Autore:
Paolo Sardi

SENZA VELI A brevissima distanza di tempo dalla diffusione del primo (e a questo punto unico) teaser, la Levante si svela in rete come mamma Maserati l'ha fatta. E le immagini, pur rispettando in pieno le aspettative, riescono comunque a lasciare a bocca aperta. La tuttofare del Tridente riesce infatti a svolgere in modo molto personale un tema difficile come quello della Suv premium. I designer della Casa modenese si sono superati e sono riusciti a trasferire in un nuovo contesto gli stilemi tipici del marchio, senza snaturarli ma anzi evolvendoli in modo a mio personalissimo avviso molto indovinato.

UNA FACCIA, UNA RAZZA L'elemento più caratterizzante è chiaramente il frontale, in cui spiccano la calandra esagonale con grandi listelli verticali e i fari che sembrano lanciare un'occhiata sinistra alla strada.
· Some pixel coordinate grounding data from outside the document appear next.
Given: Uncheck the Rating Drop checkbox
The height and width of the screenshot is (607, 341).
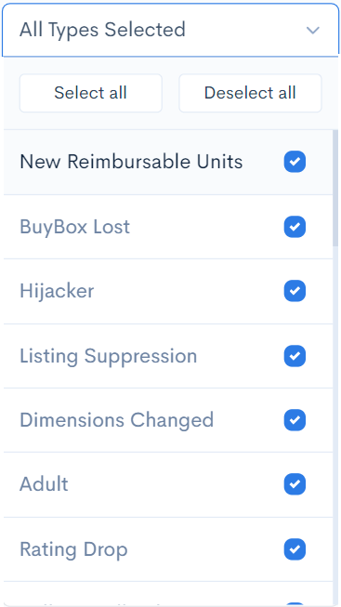Looking at the screenshot, I should 295,549.
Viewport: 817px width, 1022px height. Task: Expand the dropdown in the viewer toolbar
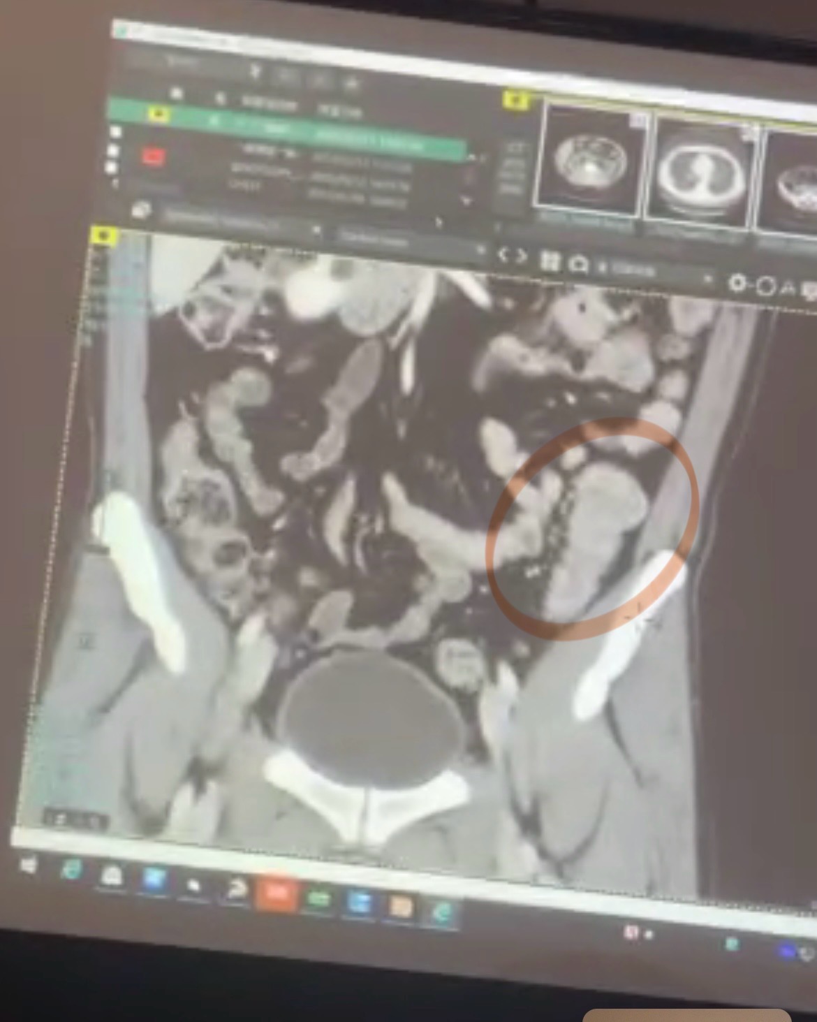point(707,279)
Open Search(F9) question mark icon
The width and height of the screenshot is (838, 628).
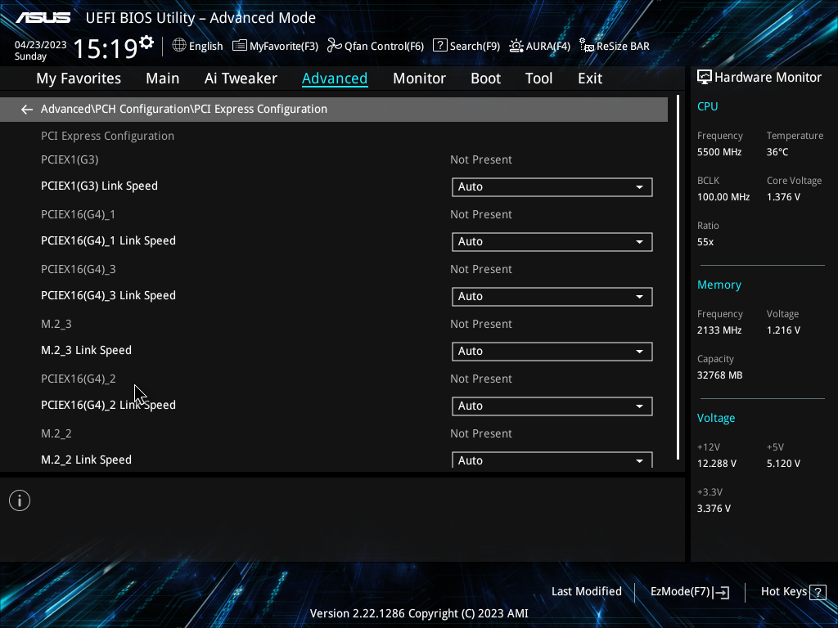click(x=439, y=46)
Un altro segno distintivo è rappresentato dai tre sfoghi per l'aria che si aprono sui parafanghi anteriori, mentre in coda l'attenzione è tutta per i parafanghi posteriori e per il taglio spiovente del padiglione, completato da un spoiler sopra il lunotto. Da un punto di vista tecnico, la Maserati Levante erediterà i motori delle berline, diesel e a benzina, a sei e a otto cilindri, mentre sul fronte trasmissione terrà banco la trazione integrale Q4 assieme al cambio automatico ZF a otto marce. Quanto infine al telaio, il fiore all'occhiello saranno le raffinate sospensioni a controllo elettronico, che esalteranno la versatilità della macchina.